━━━━━ Extracted data ━━━━━

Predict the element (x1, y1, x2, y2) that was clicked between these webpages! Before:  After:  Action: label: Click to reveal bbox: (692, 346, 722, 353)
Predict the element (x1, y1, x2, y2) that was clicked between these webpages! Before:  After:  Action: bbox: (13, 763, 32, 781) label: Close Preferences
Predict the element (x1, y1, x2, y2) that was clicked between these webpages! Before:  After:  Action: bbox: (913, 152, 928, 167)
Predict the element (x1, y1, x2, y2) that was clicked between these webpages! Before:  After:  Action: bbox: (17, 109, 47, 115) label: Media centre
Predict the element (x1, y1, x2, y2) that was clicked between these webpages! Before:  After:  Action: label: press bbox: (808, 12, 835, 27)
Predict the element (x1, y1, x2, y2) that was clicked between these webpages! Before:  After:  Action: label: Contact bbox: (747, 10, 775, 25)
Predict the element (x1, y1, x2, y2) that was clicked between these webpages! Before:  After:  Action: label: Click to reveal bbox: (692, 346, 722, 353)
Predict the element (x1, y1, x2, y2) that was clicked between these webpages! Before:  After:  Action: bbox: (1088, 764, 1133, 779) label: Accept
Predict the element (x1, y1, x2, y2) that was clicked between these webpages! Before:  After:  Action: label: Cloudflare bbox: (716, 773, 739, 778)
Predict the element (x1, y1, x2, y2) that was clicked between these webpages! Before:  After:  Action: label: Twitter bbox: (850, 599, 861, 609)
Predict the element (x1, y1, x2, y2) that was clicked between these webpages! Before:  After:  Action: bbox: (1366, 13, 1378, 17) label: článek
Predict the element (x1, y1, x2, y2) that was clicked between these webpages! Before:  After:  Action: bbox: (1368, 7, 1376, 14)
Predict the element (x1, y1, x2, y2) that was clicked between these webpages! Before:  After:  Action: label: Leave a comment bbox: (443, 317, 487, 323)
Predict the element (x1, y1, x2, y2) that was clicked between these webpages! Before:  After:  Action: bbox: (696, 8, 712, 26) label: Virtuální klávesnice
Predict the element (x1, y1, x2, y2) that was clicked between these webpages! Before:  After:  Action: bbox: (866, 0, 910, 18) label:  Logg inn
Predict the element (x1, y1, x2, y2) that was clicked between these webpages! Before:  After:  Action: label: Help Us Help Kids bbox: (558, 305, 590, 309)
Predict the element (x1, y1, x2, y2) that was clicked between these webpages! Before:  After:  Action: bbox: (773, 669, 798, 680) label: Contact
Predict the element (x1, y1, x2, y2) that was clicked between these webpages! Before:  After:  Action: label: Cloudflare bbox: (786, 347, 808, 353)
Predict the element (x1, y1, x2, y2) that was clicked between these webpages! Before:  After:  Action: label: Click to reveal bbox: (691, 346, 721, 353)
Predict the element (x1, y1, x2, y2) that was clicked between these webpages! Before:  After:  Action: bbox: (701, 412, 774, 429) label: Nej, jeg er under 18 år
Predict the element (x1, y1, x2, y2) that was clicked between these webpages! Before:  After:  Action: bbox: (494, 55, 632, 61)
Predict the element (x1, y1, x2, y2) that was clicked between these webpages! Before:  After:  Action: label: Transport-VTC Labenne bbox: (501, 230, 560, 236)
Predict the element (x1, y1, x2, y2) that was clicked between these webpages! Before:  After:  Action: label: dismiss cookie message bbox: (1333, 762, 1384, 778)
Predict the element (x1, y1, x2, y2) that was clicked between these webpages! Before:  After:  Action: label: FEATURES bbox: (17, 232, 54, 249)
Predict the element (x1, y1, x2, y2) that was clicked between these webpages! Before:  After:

━━━━━

Work required.
Rewrite the lines above, replacing "webpages" with "web pages" and leaving everything else as it is.

Problem solution.
Predict the element (x1, y1, x2, y2) that was clicked between these web pages! Before:  After:  Action: label: Click to reveal bbox: (692, 346, 722, 353)
Predict the element (x1, y1, x2, y2) that was clicked between these web pages! Before:  After:  Action: bbox: (13, 763, 32, 781) label: Close Preferences
Predict the element (x1, y1, x2, y2) that was clicked between these web pages! Before:  After:  Action: bbox: (913, 152, 928, 167)
Predict the element (x1, y1, x2, y2) that was clicked between these web pages! Before:  After:  Action: bbox: (17, 109, 47, 115) label: Media centre
Predict the element (x1, y1, x2, y2) that was clicked between these web pages! Before:  After:  Action: label: press bbox: (808, 12, 835, 27)
Predict the element (x1, y1, x2, y2) that was clicked between these web pages! Before:  After:  Action: label: Contact bbox: (747, 10, 775, 25)
Predict the element (x1, y1, x2, y2) that was clicked between these web pages! Before:  After:  Action: label: Click to reveal bbox: (692, 346, 722, 353)
Predict the element (x1, y1, x2, y2) that was clicked between these web pages! Before:  After:  Action: bbox: (1088, 764, 1133, 779) label: Accept
Predict the element (x1, y1, x2, y2) that was clicked between these web pages! Before:  After:  Action: label: Cloudflare bbox: (716, 773, 739, 778)
Predict the element (x1, y1, x2, y2) that was clicked between these web pages! Before:  After:  Action: label: Twitter bbox: (850, 599, 861, 609)
Predict the element (x1, y1, x2, y2) that was clicked between these web pages! Before:  After:  Action: bbox: (1366, 13, 1378, 17) label: článek
Predict the element (x1, y1, x2, y2) that was clicked between these web pages! Before:  After:  Action: bbox: (1368, 7, 1376, 14)
Predict the element (x1, y1, x2, y2) that was clicked between these web pages! Before:  After:  Action: label: Leave a comment bbox: (443, 317, 487, 323)
Predict the element (x1, y1, x2, y2) that was clicked between these web pages! Before:  After:  Action: bbox: (696, 8, 712, 26) label: Virtuální klávesnice
Predict the element (x1, y1, x2, y2) that was clicked between these web pages! Before:  After:  Action: bbox: (866, 0, 910, 18) label:  Logg inn
Predict the element (x1, y1, x2, y2) that was clicked between these web pages! Before:  After:  Action: label: Help Us Help Kids bbox: (558, 305, 590, 309)
Predict the element (x1, y1, x2, y2) that was clicked between these web pages! Before:  After:  Action: bbox: (773, 669, 798, 680) label: Contact
Predict the element (x1, y1, x2, y2) that was clicked between these web pages! Before:  After:  Action: label: Cloudflare bbox: (786, 347, 808, 353)
Predict the element (x1, y1, x2, y2) that was clicked between these web pages! Before:  After:  Action: label: Click to reveal bbox: (691, 346, 721, 353)
Predict the element (x1, y1, x2, y2) that was clicked between these web pages! Before:  After:  Action: bbox: (701, 412, 774, 429) label: Nej, jeg er under 18 år
Predict the element (x1, y1, x2, y2) that was clicked between these web pages! Before:  After:  Action: bbox: (494, 55, 632, 61)
Predict the element (x1, y1, x2, y2) that was clicked between these web pages! Before:  After:  Action: label: Transport-VTC Labenne bbox: (501, 230, 560, 236)
Predict the element (x1, y1, x2, y2) that was clicked between these web pages! Before:  After:  Action: label: dismiss cookie message bbox: (1333, 762, 1384, 778)
Predict the element (x1, y1, x2, y2) that was clicked between these web pages! Before:  After:  Action: label: FEATURES bbox: (17, 232, 54, 249)
Predict the element (x1, y1, x2, y2) that was clicked between these web pages! Before:  After:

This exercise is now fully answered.